Delaware is a member of the Interstate Wildlife Violator Compact (IWVC), an agreement that recognizes suspension of hunting, fishing, and trapping licenses in member states. This means that illegal activities in one state can affect a person’s hunting or fishing privileges in all participating states.

Logo of the Interstate Wildlife Compact

As of June, 2019, there were
48 IWVC member states

Any person whose license privileges or rights are suspended in a member state may also be suspended in Delaware. If a person’s hunting, fishing, or trapping rights are suspended in Delaware, they may be suspended in member states as well.

If a person plans to hunt, fish, or trap in another state, and they have a license suspension in Delaware, it is their responsibility to contact the other state to see if they can legally hunt, fish, or trap there.

This cooperative interstate effort enhances the Division of Fish and Wildlife’s ability to protect and manage the state’s wildlife resources.

The IWVC also establishes a process whereby wildlife law violations by a non-resident from a member state are handled as if the person were a resident, meaning they can be served a ticket rather than being arrested, booked, and bonded. This process is a convenience for hunters, fishermen, and trappers of member states, and increases efficiency of Wildlife Officers by allowing more time for enforcement duties rather than violator processing procedures.

History of the Compact

The concept of a wildlife violator compact was first advanced in the early 1980s by member states in the Western Association of Fish and Wildlife Agencies. Law enforcement administrators and Wildlife Commissioners from several states began discussing the idea of a compact based on the format of the existing Drivers’ License Compact and Non-Resident Violator Compact, both related to motor vehicle operator licensing and enforcement.

In 1985, draft compacts were developed independently in Colorado and Nevada.

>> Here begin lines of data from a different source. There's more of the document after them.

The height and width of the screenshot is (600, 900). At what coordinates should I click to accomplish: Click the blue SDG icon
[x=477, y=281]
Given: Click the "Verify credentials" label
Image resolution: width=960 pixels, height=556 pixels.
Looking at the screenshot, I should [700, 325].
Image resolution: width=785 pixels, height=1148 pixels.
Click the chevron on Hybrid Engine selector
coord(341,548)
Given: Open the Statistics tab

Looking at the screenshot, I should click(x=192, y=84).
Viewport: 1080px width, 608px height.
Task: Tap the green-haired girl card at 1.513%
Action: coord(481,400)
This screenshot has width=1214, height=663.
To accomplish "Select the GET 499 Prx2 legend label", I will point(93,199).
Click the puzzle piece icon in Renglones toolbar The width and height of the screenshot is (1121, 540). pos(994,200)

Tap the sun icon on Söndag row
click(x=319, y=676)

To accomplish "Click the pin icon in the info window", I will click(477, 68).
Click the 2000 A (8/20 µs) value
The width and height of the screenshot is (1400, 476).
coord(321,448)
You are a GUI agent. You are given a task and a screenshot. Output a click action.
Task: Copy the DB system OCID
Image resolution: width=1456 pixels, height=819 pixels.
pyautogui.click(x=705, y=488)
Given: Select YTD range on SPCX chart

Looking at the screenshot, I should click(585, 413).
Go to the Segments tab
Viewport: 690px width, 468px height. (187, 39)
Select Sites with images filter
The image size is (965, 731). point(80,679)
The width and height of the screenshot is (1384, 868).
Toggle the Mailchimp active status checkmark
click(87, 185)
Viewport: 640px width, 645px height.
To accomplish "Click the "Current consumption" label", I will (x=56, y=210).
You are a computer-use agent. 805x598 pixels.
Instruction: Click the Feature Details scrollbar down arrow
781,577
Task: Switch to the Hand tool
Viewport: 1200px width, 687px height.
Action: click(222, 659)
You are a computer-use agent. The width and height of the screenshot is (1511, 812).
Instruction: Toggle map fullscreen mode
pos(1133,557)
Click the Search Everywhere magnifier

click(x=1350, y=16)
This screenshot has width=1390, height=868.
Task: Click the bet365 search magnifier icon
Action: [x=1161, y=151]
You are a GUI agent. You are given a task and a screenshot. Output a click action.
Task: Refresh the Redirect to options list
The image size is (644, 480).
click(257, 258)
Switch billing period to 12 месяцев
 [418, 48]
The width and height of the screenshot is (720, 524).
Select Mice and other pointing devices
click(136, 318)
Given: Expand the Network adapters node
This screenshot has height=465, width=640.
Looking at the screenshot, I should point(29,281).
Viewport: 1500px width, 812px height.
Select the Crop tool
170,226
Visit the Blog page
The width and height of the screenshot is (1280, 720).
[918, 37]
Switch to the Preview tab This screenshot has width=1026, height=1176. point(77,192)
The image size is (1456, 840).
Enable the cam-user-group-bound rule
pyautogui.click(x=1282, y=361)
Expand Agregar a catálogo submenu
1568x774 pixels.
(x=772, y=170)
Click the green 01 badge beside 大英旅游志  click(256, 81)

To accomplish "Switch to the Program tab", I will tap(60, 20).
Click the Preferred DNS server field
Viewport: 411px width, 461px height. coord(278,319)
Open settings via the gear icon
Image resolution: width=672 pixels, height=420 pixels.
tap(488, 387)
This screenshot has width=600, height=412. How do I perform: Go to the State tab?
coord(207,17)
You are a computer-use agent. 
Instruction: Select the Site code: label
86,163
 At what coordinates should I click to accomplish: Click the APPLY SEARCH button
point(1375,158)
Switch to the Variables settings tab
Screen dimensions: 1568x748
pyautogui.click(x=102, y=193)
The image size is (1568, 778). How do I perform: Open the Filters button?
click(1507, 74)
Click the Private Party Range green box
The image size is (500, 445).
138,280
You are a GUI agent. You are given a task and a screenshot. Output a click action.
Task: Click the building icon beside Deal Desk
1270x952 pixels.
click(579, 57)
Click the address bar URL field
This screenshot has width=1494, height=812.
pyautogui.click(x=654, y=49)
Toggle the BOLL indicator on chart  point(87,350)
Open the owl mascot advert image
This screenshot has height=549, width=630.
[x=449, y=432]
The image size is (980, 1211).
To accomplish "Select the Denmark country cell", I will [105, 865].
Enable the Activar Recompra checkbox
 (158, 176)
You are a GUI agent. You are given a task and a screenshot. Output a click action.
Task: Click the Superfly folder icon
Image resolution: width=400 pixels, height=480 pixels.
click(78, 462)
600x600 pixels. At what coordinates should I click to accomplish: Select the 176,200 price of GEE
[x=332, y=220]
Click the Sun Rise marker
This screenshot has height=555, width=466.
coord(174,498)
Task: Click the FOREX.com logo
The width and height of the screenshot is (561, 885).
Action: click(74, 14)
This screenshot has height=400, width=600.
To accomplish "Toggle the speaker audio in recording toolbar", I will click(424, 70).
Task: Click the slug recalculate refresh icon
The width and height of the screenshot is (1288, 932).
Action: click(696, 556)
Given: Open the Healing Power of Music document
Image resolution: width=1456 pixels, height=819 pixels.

These drafts were merged and the Interstate Wildlife Violator Compact was created.

During the 1989 Legislative session, compact legislation was passed into law in Colorado, Nevada and Oregon. These three states formed the nucleus of the Compact.

In 2013, The 147th Delaware General Assembly passed legislation to join as a member state. Delaware formally implemented the IWVC and ratified the 47 other member states in June, 2019.